Basecamp: Corporate Responsibility’s New Normal?

Basecamp: Corporate Responsibility’s New Normal?

Basecamp touched off a firestorm on social media and in the tech press recently when co-founder Jason Fried announced six “directional changes” to company policies, including “No more societal and political discussions on our company Basecamp account…People can take the conversations with willing co-workers to Signal, Whatsapp, or even a personal Basecamp account, but it can’t happen where the work happens anymore.”

According to The Verge, it all began due to a list of names. “Around 2009, Basecamp customer service representatives began keeping a list of names that they found funny… Many of the names were of American or European origin. But others were Asian, or African, and eventually the list — titled “Best Names Ever” — began to make people uncomfortable. What once had felt like an innocent way to blow off steam, amid the ongoing cultural reckoning over speech and corporate responsibility, increasingly looked inappropriate, and often racist.”

When Fried interceded with his announcement, the Twitterverse exploded, as did the online press (“Basecamp sees mass employee exodus after CEO bans political discussions,”said Tech Crunch), although Fried did not ban political discussions: he merely banned them at work.

That’s why they call it ‘work.’

While Coinbase announced a similar policy back in October, we can’t help but wonder if Basecamp’s directional change was particularly shocking or even worrisome, given that founders Fried and David Heinemeier Hansson have written several books about the changing workplace, including a New York Times best-seller (Rework) and Remote: Office Not Required, published in 2013, which Amazon described as “The classic guide to working from home and why we should embrace a virtual office.” 2013, Gracie. Long before Covid came along.
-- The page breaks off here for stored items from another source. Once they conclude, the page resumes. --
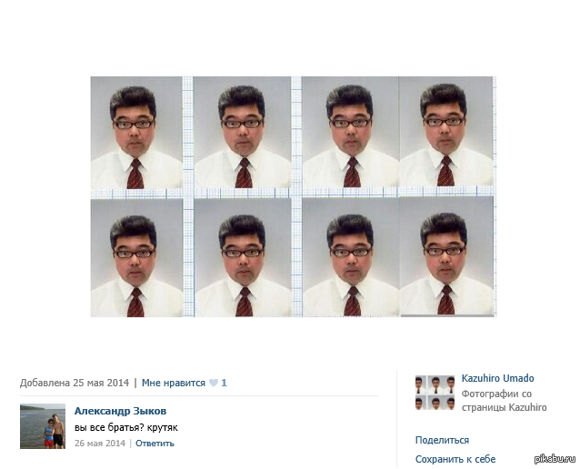Click the bottom-right passport photo in the grid
580x469 pixels.
pyautogui.click(x=446, y=256)
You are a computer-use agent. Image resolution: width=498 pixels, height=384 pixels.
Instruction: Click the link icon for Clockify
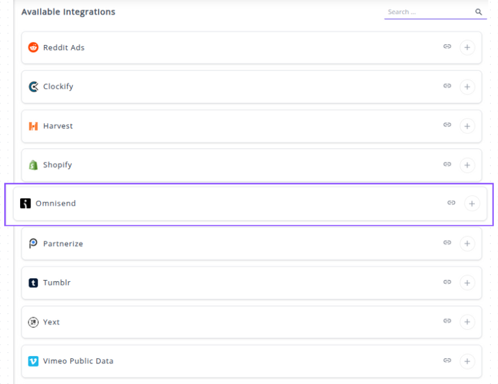coord(447,86)
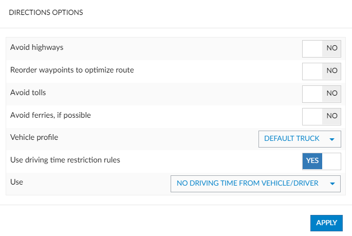Click the Avoid ferries, if possible label
Screen dimensions: 352x236
[50, 115]
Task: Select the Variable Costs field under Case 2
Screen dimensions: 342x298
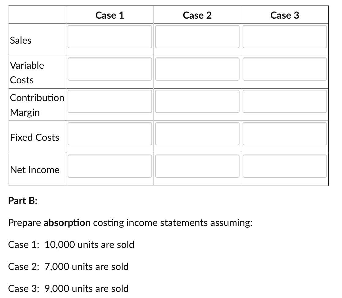Action: click(197, 69)
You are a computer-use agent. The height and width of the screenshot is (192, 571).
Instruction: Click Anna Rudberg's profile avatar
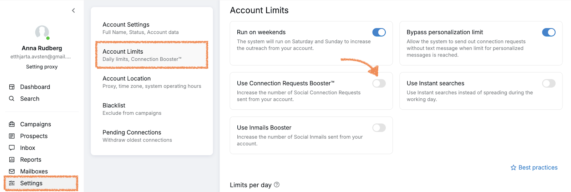tap(42, 32)
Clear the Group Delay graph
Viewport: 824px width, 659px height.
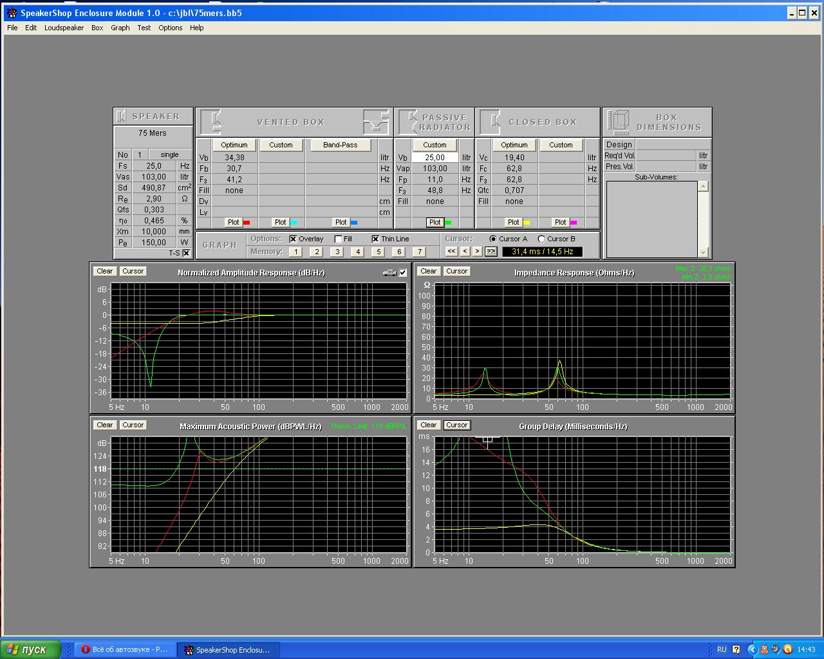(429, 425)
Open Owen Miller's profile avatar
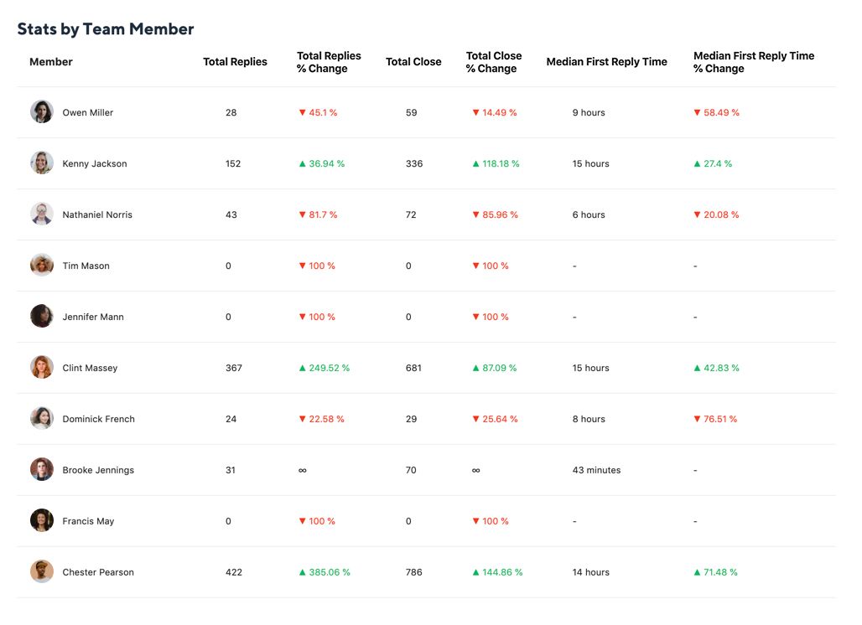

We also can’t help but be somewhat amused by all of the bruhaha, especially in light of the fact that it came at around the same time that the leader of the free world was permanently banned from Facebook – which didn’t create nearly the stir that the Basecamp decision did. We know that tech employees tend to have elevated opinions of themselves and their place and influence in the world, but seriously? Strange how when the shoe is on the other foot, it’s perceived as something of an injustice, to the point where around a third of the Basecamp employees resigned. With a generous six-month severance package, we might add, and they’ll no doubt have no trouble getting employment elsewhere, just as Basecamp will no doubt have no problem replacing them.

Employees in charge…

Although, one does have to wonder if potential employers of the dearly departed might consider somewhere in their minds, that those former Basecamp employees believe that part of their job is to dictate corporate policy. Trust us, that will be a consideration. Always need to mind those double-edged swords.

Which may be why they were given six-month severance packages: they may need it.

Entitlement and the New Normal

We’re going to mention that word that seems to have disappeared from the patois for a while, but this latest Basecamp debacle does bring it back to mind, although we’ve not seen it mentioned: Entitlement. Voiced or not, it’s clearly still there in the minds and attitudes of at least a segment of the working world. The social media platforms have certainly given everyone a voice – provided that what you say fall within the dictates of what the platform providers see fit, which, and pay attention tech press, in case you missed the memo, doesn’t suddenly necessarily give employees the power to effect corporate policy. It has no doubt swayed advertisers, who are certainly more sensitive to public opinion, but all of the negative articles, for better or for worse, have not impacted Amazon sales at all.

“No forgetting what we do here,” Fried wrote as his last point in the company’s directional changes. “We make project management, team communication, and email software. We are not a social impact company…We don’t have to solve deep social problems, chime in publicly whenever the world requests our opinion on the major issues of the day, or get behind one movement or another…These are all important topics, but they’re not our topics at work…Employees are free to take up whatever cause they want, support whatever movements they’d like, and speak out on whatever horrible injustices are being perpetrated on this group or that. But that’s their business, not ours. We’re in the business of making software, and a few tangential things that touch that edge. We’re responsible for ourselves. That’s more than enough for us.”

 

“Basecamp is a technology company that survived the internet boom and bust,” Real Clear Markets wrote. “It survived the 2008 recession. And it got through the Covid-19 pandemic. The company has always done things differently – and in 2021, that means asking staff to put the company, their colleagues, and customers before their personal desires” noting that Fried and Hansson didn’t fire anyone who disagreed with them on eliminating company-wide politics and rather went above and beyond by offering severances to help staff who didn’t fit the company culture find a better fit.”

Indeed there was not one firing, with the possible exception, given that Fried and Hansson have authored seminal books on the future of work, of that possible next shot across the bow. Onward and forward.